» WHAT IS REQUIRED:
From the material below, please set down exactly the lines starting with the one with "Copyright (80, 1236)" and going on through the one with "Şirket / Organizasyon *", without a single picture.

» EXERCISE INPUTS:

>>>

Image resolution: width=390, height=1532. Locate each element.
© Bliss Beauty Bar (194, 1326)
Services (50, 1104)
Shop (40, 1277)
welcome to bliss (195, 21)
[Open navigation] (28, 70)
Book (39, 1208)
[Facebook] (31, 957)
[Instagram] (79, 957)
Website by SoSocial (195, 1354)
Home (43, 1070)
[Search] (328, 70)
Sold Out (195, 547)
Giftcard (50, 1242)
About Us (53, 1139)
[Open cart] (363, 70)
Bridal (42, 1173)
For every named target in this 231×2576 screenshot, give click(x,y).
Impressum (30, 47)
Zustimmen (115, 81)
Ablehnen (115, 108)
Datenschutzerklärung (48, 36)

<<<
>>>

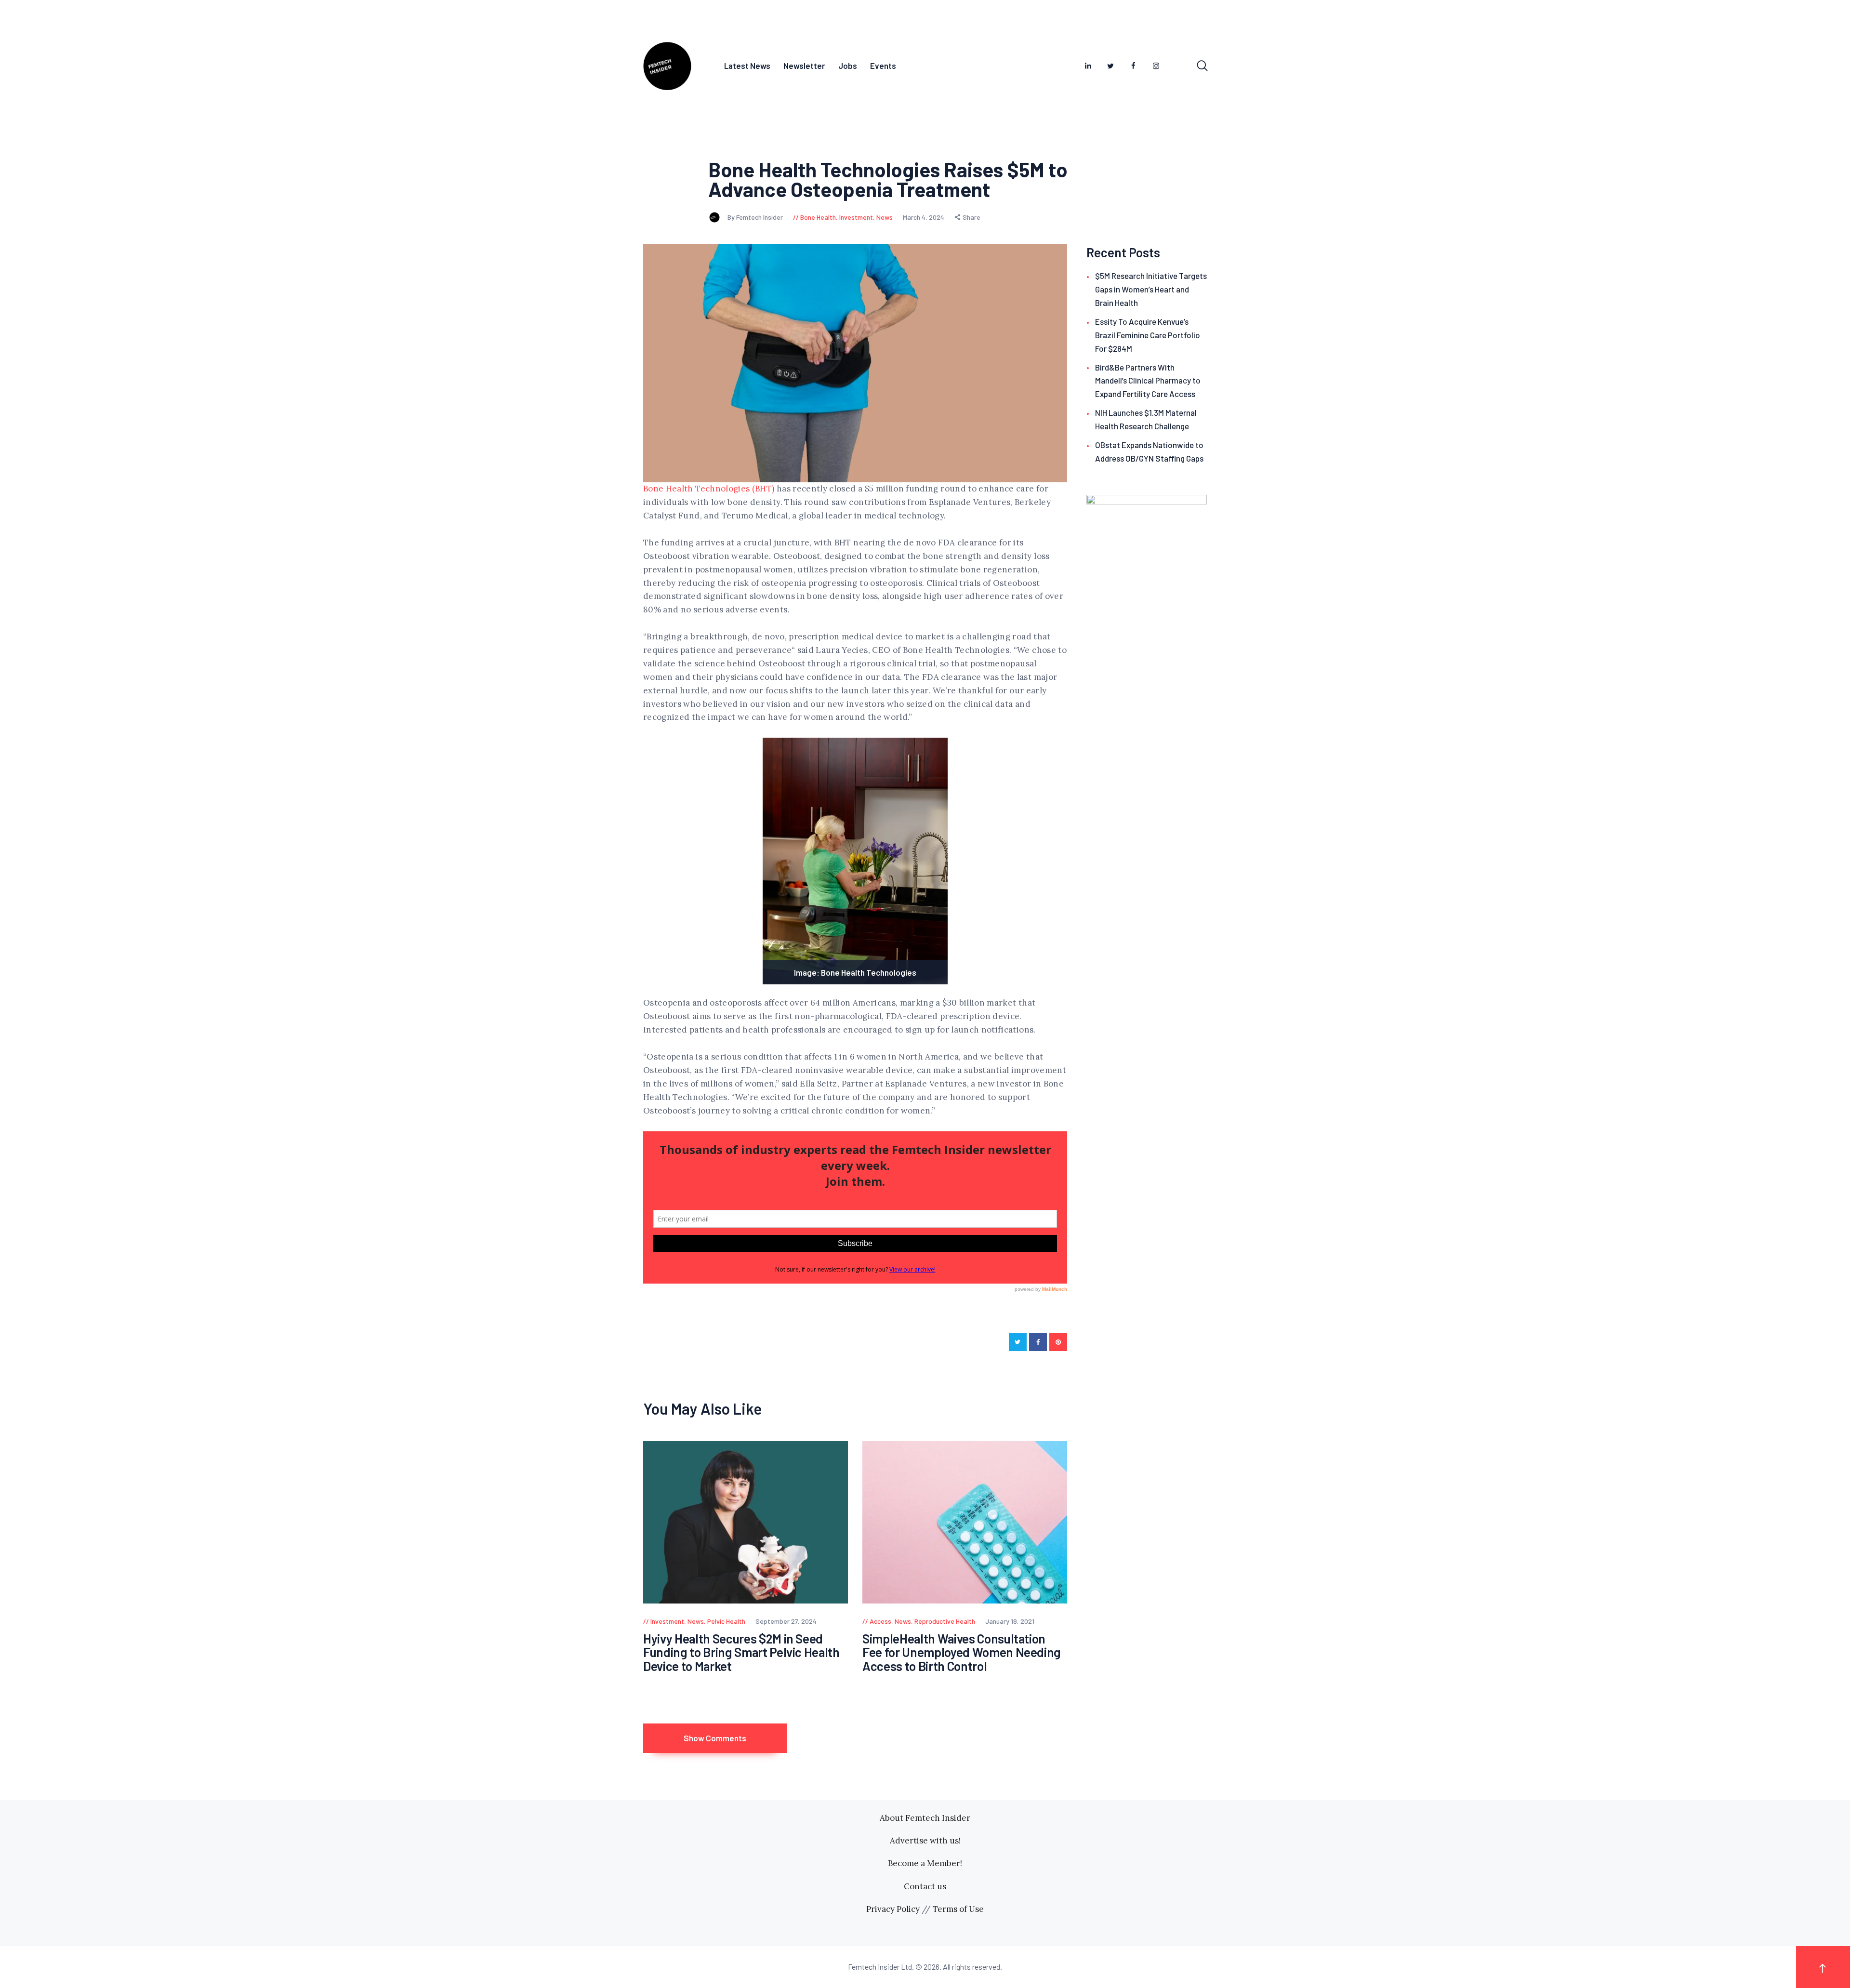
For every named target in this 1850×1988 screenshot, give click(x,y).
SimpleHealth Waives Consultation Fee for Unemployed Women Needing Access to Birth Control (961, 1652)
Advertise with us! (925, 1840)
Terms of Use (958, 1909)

<<<
>>>

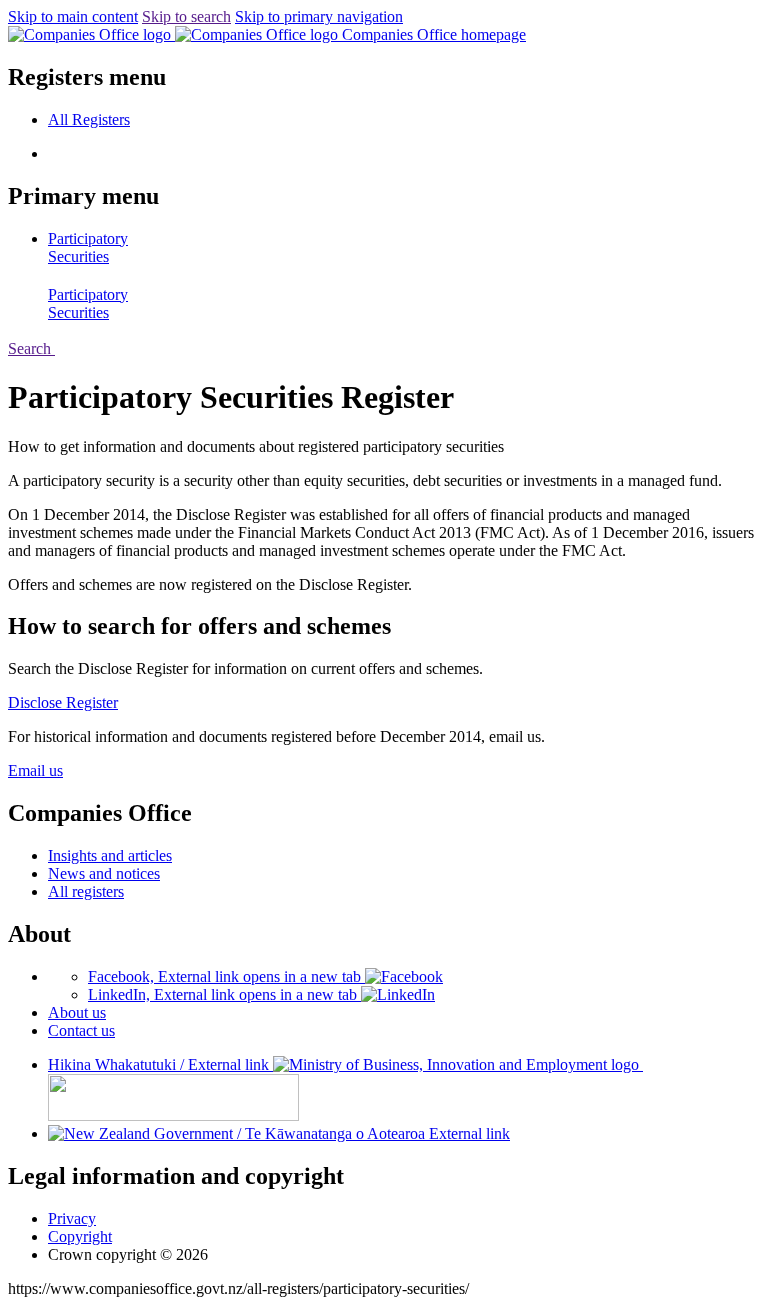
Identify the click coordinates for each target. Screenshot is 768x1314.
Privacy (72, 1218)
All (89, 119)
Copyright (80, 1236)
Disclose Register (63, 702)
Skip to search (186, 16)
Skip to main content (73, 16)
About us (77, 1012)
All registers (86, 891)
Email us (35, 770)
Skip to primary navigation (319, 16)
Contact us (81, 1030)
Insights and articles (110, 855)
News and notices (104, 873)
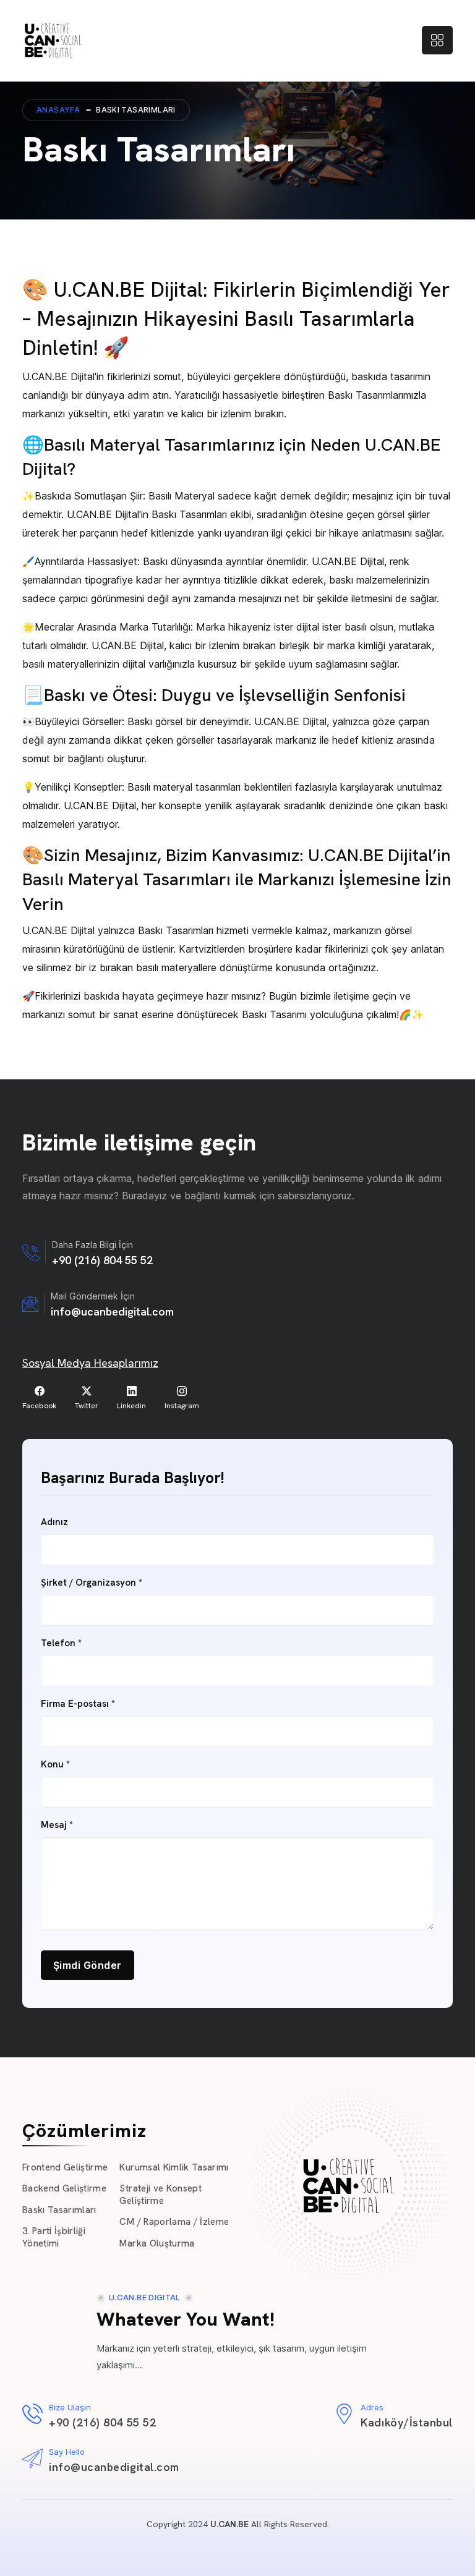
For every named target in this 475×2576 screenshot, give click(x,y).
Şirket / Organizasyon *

<<<

» RESULT:
Copyright (80, 1236)
Disclose Register (63, 702)
Skip to search (186, 16)
Skip to main content (73, 16)
About us (77, 1012)
All registers (86, 891)
Email us (35, 770)
Skip to primary navigation (319, 16)
Contact us (81, 1030)
Insights and articles (110, 855)
News and notices (104, 873)
For every named target in this 475×2576 screenshot, give click(x,y).
Şirket / Organizasyon *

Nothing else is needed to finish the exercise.